There are three main sticking points in negotiations: the inclusion of "successor language" to ensure contract provisions are respected in the event of an ownership change; retirement plans; and staffing levels.

Amelia Provencal, 26, a registered nurse who works in the childbirth unit and was walking the picket line cradling her baby son, David, said she worries that nurses could lose hard-won protections and benefits if new owners took over.

"I’m worried we wouldn’t even have a contract," she said.

Nurses on the picket line said they were concerned that the hospital’s proposals to offer less expensive retirement plans to new hires would leave some employees with less stable retirements.

Hospital officials say they must find less costly ways to offer benefits to their staff.

Provencal said a reliable pension "is always preferable."

Peter Danielson, a nurse in the telemetry unit who has worked at Cooley Dickinson for 19 years, said he believes employees who go out of their way to do a good job for the hospital "deserve some form of pension at the end" that maintains the stability of the current pension plan.
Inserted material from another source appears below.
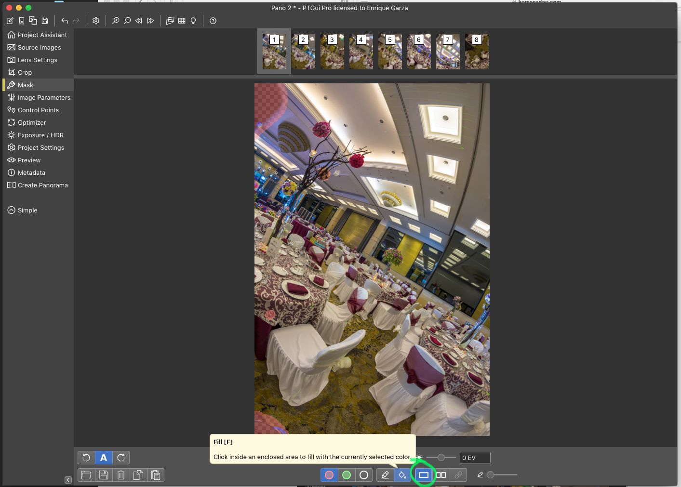Select the pencil draw tool
Image resolution: width=681 pixels, height=487 pixels.
tap(385, 475)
With plans that are tied to the stock market, he said, "you can wind up with nothing."

Madelyn Breen, who said she’d worked at Cooley Dickinson for 42 years and still works on a per diem basis, said she wasn’t picketing for herself, "but for the people coming along behind." The issue was one of being able to have "a dignified retirement," several of the nurses said.

Others said they had come out to picket primarily because of staffing issues related to the core of their jobs – patient care.

"I’m not so apprehensive about it," Carol Ahearn said, when asked if she worries about a possible ownership change at Cooley Dickinson.

"I go to work and take care of patients," said Ahearn, who has worked at the hospital for 33 years and cares for patients in the medical-surgical unit.

In that context, Ahearn said, her main concern is that layoffs and attrition at the hospital in recent years have reduced the staff of secretaries and nursing assistants, thereby adding to the nurses’ responsibilities.

"We’re doing everything for the patient," she said, including bathing and toileting chores, and sometimes that means nurses feel they can’t attend to every need as quickly as they’d like.

"I feel the stress," Ahearn said, though she said she makes sure the patients don’t.

Patti Williams, an MNA negotiator who was on the picket line, said that while Cooley Dickinson continues to provide good care, the standard should be that patients get "what they need when they need it."

Williams said staffing that can handle patient care as long as nothing goes wrong isn’t adequate. The MNA, and its parent organization, National Nurses United, have in the past supported specific staff ratios that would determine the number of patients a nurse cares for.

Carol Smith, chief nursing officer at Cooley Dickinson, said in a statement that the hospital makes staffing decisions daily, taking unexpected circumstances into account.

Mandated staffing, Smith said, "does not take into account individual patient needs, the skill level and expertise of particular nurses, nor the availability of non-nursing personnel to perform some non-clinical tasks."